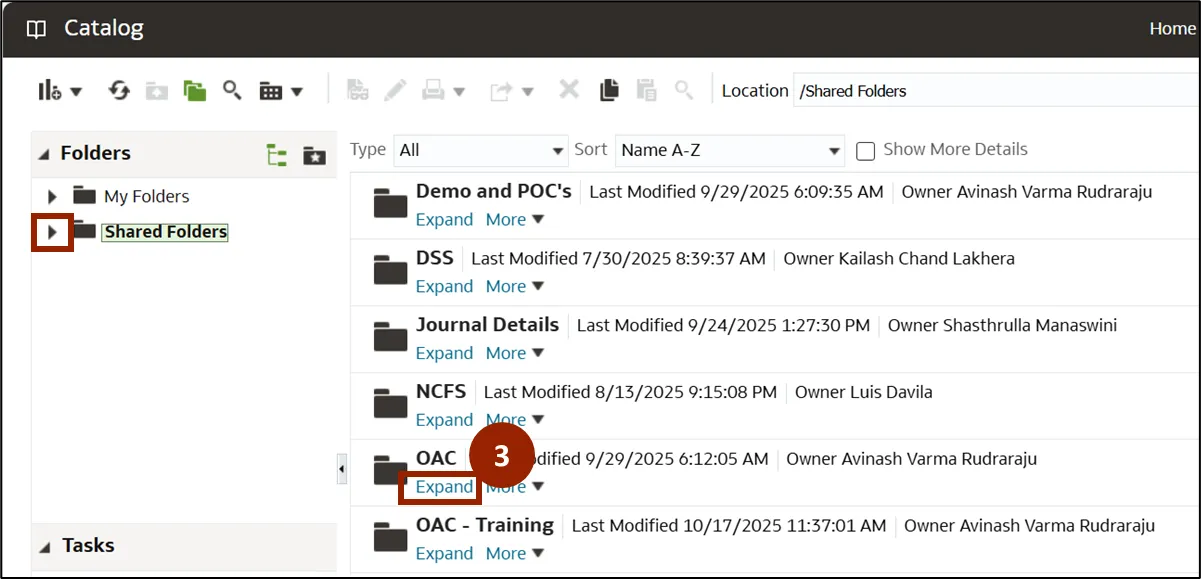This screenshot has height=579, width=1201.
Task: Click the Copy icon in toolbar
Action: tap(609, 91)
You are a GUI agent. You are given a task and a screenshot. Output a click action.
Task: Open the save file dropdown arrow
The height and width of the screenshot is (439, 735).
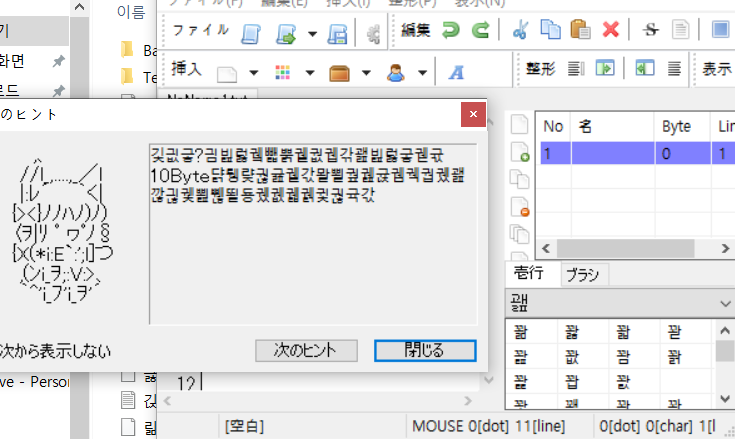pyautogui.click(x=313, y=33)
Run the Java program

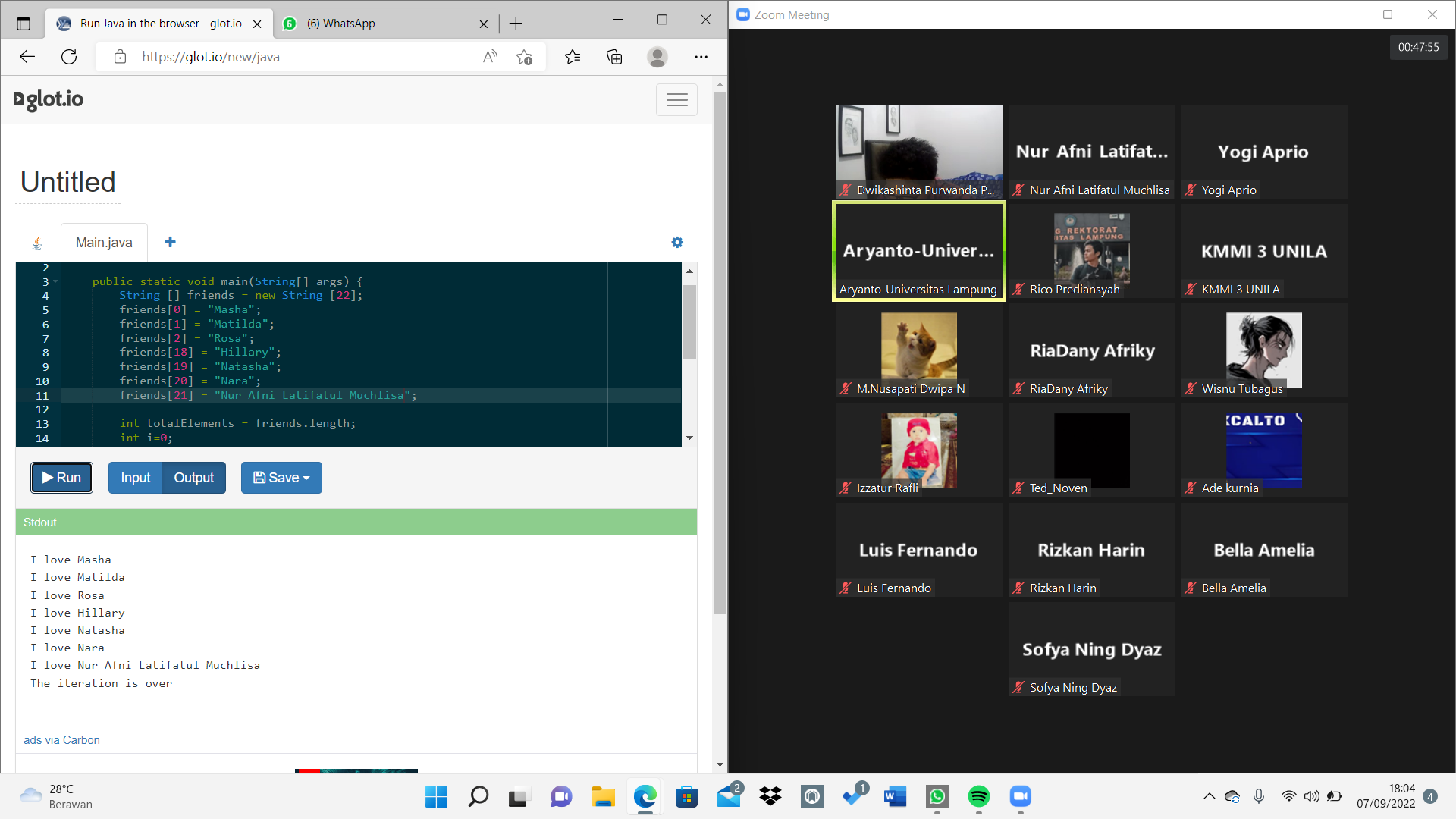coord(61,478)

==*==

> **What to do**
Convert every line of the items above into a JSON list of strings, one string per line, skipping blank lines and leaving out the pictures.

> **Reply**
[
  "This screenshot has height=579, width=1201.",
  "Task: Click the Copy icon in toolbar",
  "Action: tap(609, 91)",
  "You are a GUI agent. You are given a task and a screenshot. Output a click action.",
  "Task: Open the save file dropdown arrow",
  "The height and width of the screenshot is (439, 735).",
  "pyautogui.click(x=313, y=33)",
  "Run the Java program",
  "coord(61,478)"
]